Calls for additional sanctions have been renewed in recent weeks with EU diplomats demanding economic penalties be instated prior to the EU-Ukraine summit in Kyiv in February.
Opponents of these hypothetical sanctions have drawn attention to the domestic impact of reduced diamond imports, namely in Belgium where the Antwerp World Diamond Centre estimates that 10,000 jobs would be lost if sanctions were introduced.
Lucara Diamond CEO Eira Thomas – who co-founded the company in 2007 – told the Financial Times that as the conflict in Ukraine continues she believes that Russia “should be sanctioned”.
“This is the best diamond market we’ve seen in the better part of a decade,” she said.
“The conversation [about sanctions] goes well beyond Antwerp when you think about the whole supply chain in India. I think it’s a more complex narrative than simply Antwerp doesn’t want to sanction diamonds.”
Lucara Diamond is a Canadian mining company operating in Botswana. The company is forecasted to complete $US230 million in sales in 2023.
Other prominent voices within the industry have suggested that further sanctions against Russia would have a muted impact in Europe.
Independent US analyst Paul Zimnisky said the market has been anticipating further prohibition on diamonds from Russia.
“If the EU was to sanction Russian diamonds tomorrow, then there wouldn’t be a shock as the market has slowly been gravitating towards that happening,” he said.
Latest from India
The Gem & Jewellery Export Promotion Council (GJEPC) has released data on India’s polished diamond exports for 2022, noting a significant second-half decline.
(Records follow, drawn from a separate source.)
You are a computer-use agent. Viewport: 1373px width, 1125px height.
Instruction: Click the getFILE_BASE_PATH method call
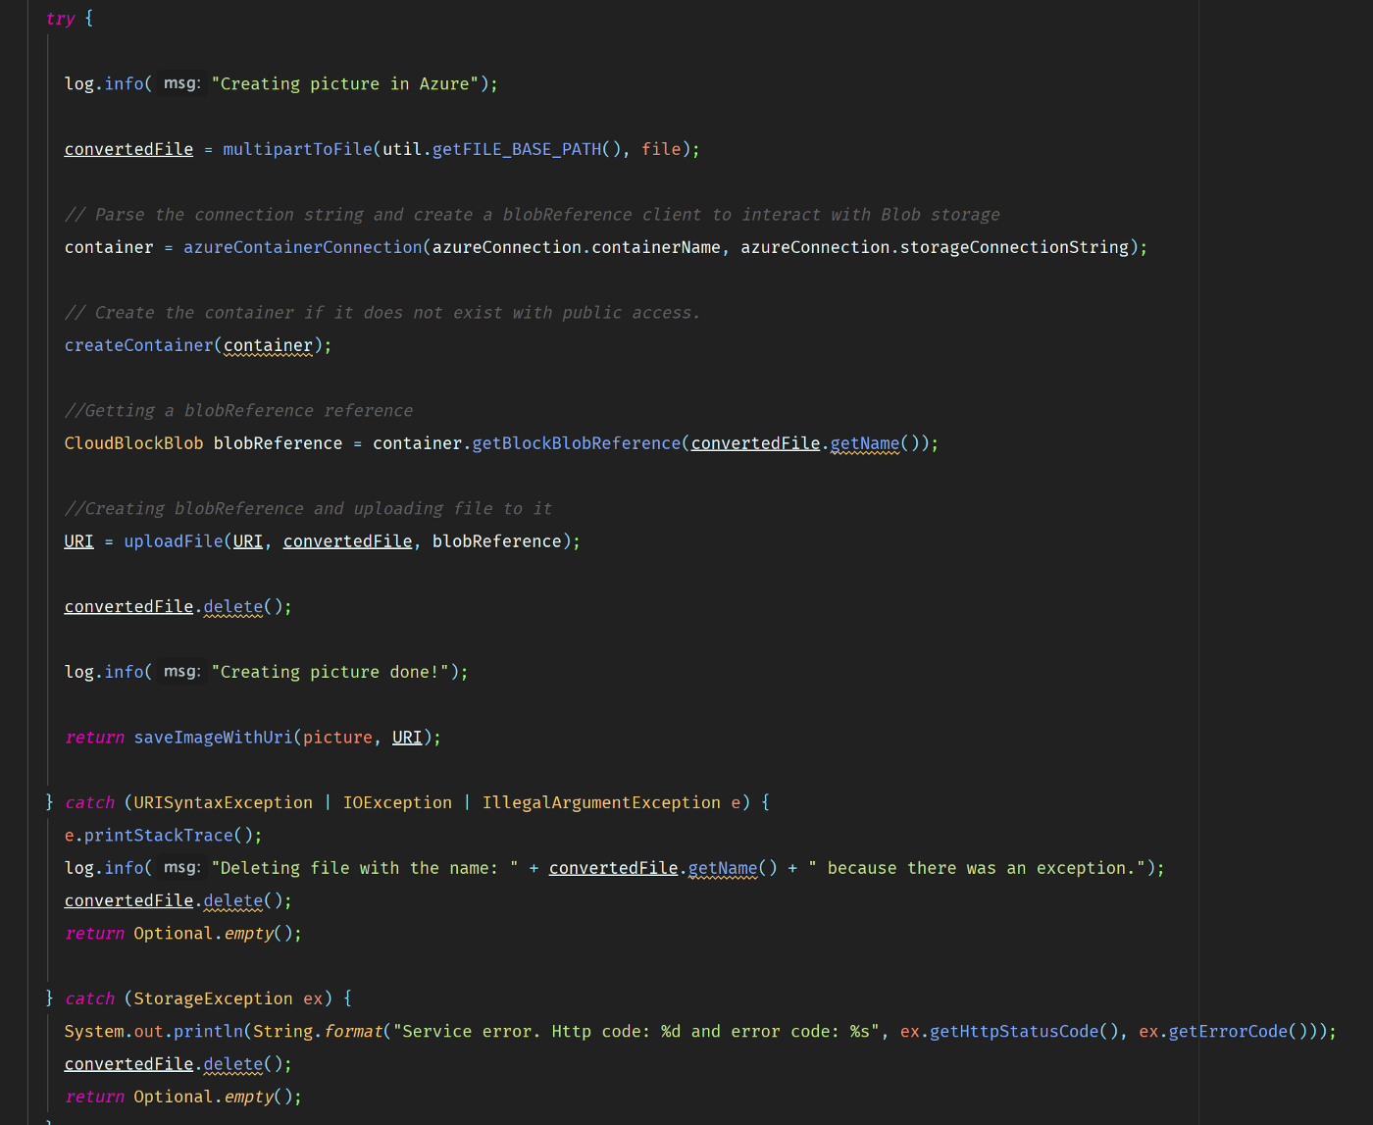(x=516, y=149)
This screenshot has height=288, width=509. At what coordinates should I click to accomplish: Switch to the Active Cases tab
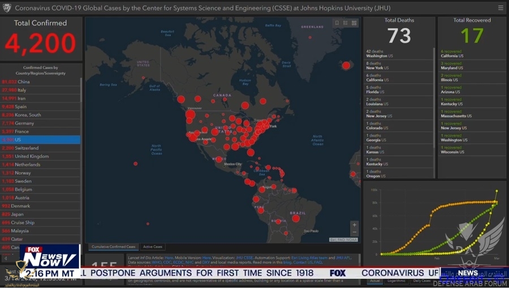(x=153, y=247)

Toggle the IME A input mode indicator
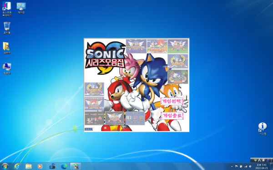coord(260,160)
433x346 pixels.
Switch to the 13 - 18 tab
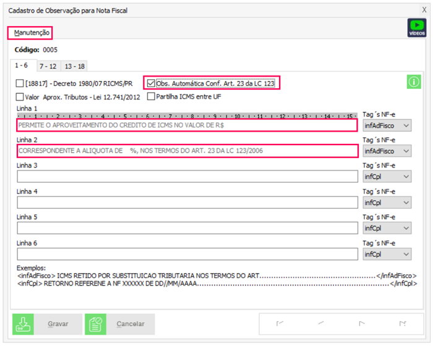pos(74,65)
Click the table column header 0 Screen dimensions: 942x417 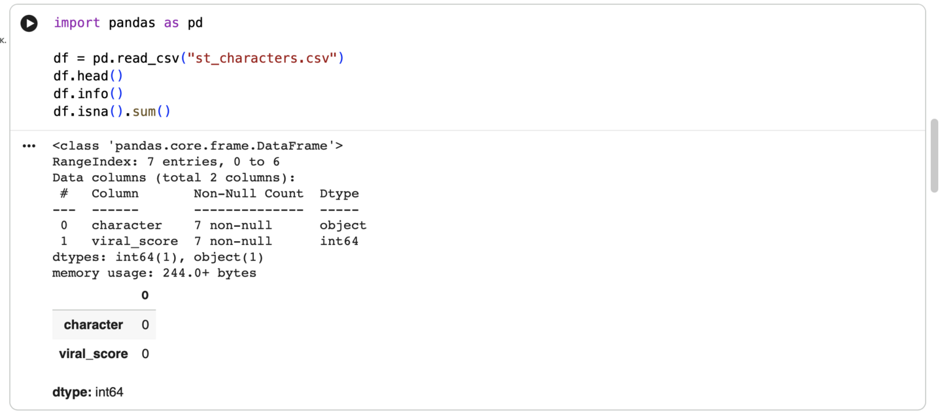point(145,295)
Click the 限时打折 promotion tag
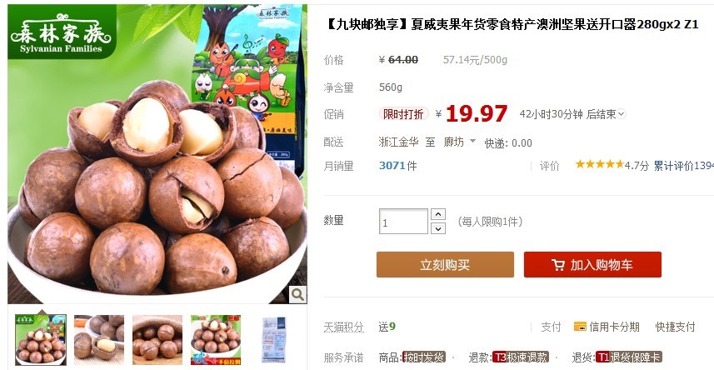This screenshot has width=714, height=370. (x=403, y=114)
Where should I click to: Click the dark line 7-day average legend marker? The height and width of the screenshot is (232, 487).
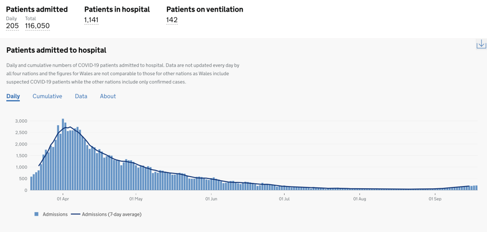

India’s polished diamond exports reached $US22.85 billion, a 3 per cent decrease on a year-by-year comparison.
Speaking with Bloomberg, GJEPC chairman Vipul Shah attributed the decline to ongoing uncertainty concerning Russia’s position in the market.
“Nobody is willing to take the exchange risk and volatility,” he said.
“The Russians are not comfortable with the rupee invoicing as far as the gems and jewellery sector is concerned.”
He added: “The supply situation has not improved as no payments are going into Russia. We are in constant dialogue with the Russian government, the Indian government, and Russian miners to boost the supply of rough stones.”
Alrosa is Russia’s leading diamond mining company, accounting for approximately one-third of the world’s supply of rough.
Supplies from Russia to India have fallen by 40 per cent since April leading to widespread job losses in cutting and polishing centres.